[Source records]
╭──

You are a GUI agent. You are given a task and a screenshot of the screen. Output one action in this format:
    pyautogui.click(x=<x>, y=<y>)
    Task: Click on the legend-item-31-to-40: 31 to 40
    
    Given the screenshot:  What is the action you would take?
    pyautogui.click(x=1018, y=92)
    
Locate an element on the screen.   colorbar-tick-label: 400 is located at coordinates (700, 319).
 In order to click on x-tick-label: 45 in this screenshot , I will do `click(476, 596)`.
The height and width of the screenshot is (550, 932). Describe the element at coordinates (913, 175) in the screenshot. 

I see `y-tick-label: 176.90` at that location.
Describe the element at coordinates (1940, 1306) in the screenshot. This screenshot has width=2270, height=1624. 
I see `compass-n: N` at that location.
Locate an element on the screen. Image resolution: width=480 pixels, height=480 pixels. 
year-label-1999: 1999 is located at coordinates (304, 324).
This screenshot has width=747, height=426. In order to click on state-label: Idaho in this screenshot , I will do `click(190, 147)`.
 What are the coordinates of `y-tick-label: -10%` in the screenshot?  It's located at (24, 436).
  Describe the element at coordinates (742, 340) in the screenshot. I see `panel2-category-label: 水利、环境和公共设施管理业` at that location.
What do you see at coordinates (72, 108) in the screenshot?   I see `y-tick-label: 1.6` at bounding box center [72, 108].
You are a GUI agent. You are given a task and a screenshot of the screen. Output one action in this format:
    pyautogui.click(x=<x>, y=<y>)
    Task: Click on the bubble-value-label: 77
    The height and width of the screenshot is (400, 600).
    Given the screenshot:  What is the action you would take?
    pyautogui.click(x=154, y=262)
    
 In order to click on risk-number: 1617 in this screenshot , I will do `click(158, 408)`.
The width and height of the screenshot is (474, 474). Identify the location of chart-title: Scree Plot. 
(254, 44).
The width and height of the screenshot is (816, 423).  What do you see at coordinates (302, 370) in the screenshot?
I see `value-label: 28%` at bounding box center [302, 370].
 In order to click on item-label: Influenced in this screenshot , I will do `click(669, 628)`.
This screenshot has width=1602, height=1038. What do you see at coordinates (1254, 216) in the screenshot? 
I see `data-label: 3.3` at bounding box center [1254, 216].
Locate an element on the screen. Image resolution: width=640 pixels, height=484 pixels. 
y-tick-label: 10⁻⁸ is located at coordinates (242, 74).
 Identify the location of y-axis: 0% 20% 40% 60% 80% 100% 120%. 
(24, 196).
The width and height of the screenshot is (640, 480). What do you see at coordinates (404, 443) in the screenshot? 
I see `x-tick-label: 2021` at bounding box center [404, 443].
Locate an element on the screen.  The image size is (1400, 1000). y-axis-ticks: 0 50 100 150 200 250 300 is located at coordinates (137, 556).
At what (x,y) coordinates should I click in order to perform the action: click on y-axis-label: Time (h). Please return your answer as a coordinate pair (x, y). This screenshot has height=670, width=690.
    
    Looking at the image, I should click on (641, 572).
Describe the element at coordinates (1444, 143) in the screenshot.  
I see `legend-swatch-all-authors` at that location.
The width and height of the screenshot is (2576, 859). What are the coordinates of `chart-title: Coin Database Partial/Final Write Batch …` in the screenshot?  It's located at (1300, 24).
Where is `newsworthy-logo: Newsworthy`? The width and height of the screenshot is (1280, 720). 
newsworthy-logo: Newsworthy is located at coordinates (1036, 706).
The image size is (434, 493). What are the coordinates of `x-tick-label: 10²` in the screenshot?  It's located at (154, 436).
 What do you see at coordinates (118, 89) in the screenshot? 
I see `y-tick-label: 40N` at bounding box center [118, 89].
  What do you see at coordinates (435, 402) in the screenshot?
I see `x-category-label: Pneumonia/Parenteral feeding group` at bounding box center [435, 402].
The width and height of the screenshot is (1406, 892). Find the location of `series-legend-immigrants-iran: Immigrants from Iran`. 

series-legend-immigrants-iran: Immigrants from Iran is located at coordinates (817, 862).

╰──

• _TASK TO COMPLETE_: Count the lines above that contain the string "center" and give only the number.

• _RESPONSE BELOW_: 6